While you’re perusing this article, your brain is managing an array of behaviors.
You might be reaching for a cup of coffee, reading this text out loud for a coworker, and experiencing some hunger all at once. These various actions, like moving your arm, articulating words, and different internal feelings such as hunger, are encoded simultaneously in your brain. This simultaneous encoding leads to intricate and intertwined patterns within the brain’s electrical signals. Consequently, a key challenge is to isolate brain patterns that correspond to a specific behavior, like arm movement, from the myriad of other brain patterns occurring at the same time.
For instance, this isolation is crucial in the advancement of brain-computer interfaces designed to help paralyzed individuals regain movement. Since these patients are unable to convey their intentions to their muscles, brain-computer interfaces translate their intended movements directly from brain activity into control commands for devices like robotic arms or computer cursors.
Shanechi and her former Ph.D. student, Omid Sani, who now works as a research associate in her lab, have developed an innovative AI algorithm to tackle this challenge. The algorithm is called DPAD, which stands for “Dissociative Prioritized Analysis of Dynamics.”
“Our AI algorithm, DPAD, distinguishes the brain patterns related to the behavior of interest, such as arm movement, from all other concurrent brain activities,” Shanechi explained. “This enables us to decode movements from brain activity with greater accuracy than previous techniques, potentially improving brain-computer interfaces. Additionally, our method can identify new brain patterns that might otherwise go unnoticed.”
Sani elaborated, “A vital part of the AI algorithm involves first identifying brain patterns associated with the desired behavior and emphasizing these patterns during the training of a deep neural network. Afterwards, the algorithm can learn to recognize the remaining patterns without them interfering with those related to the behavior of interest. Furthermore, neural networks provide great flexibility in describing various types of brain patterns.”

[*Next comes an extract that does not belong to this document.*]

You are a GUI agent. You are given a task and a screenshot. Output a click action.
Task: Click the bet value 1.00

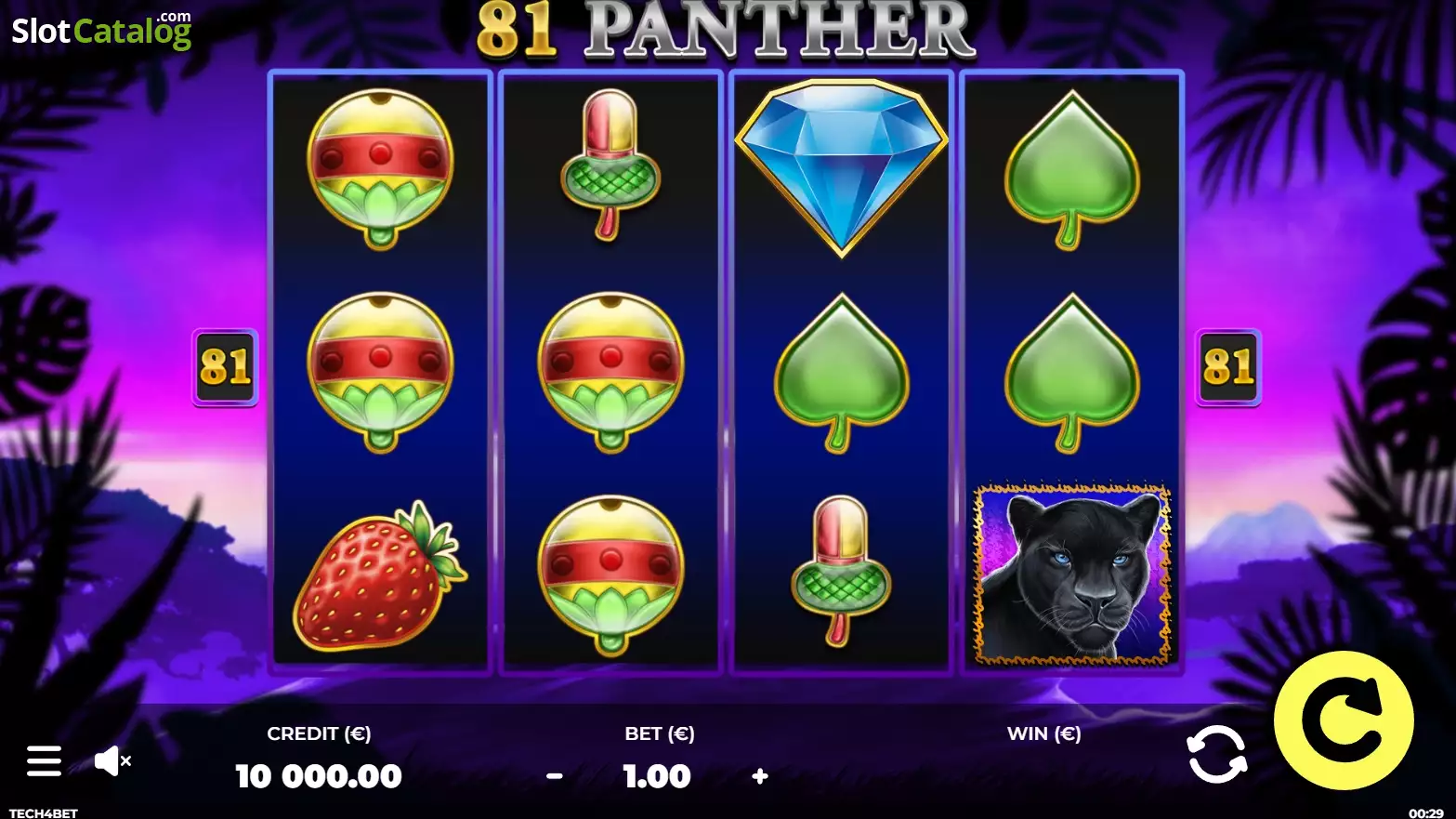657,776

Beyond just movement, this algorithm might be adaptable for future applications aimed at decoding mental states like pain or depression. This capability could enhance treatment for mental health issues by monitoring patients’ symptom states, allowing for more personalized therapy adjustments.
“We are thrilled to develop and showcase extensions of our method for tracking symptoms in mental health conditions,” Shanechi remarked. “This progress could pave the way for brain-computer interfaces that target not only movement disorders and paralysis but also mental health challenges.”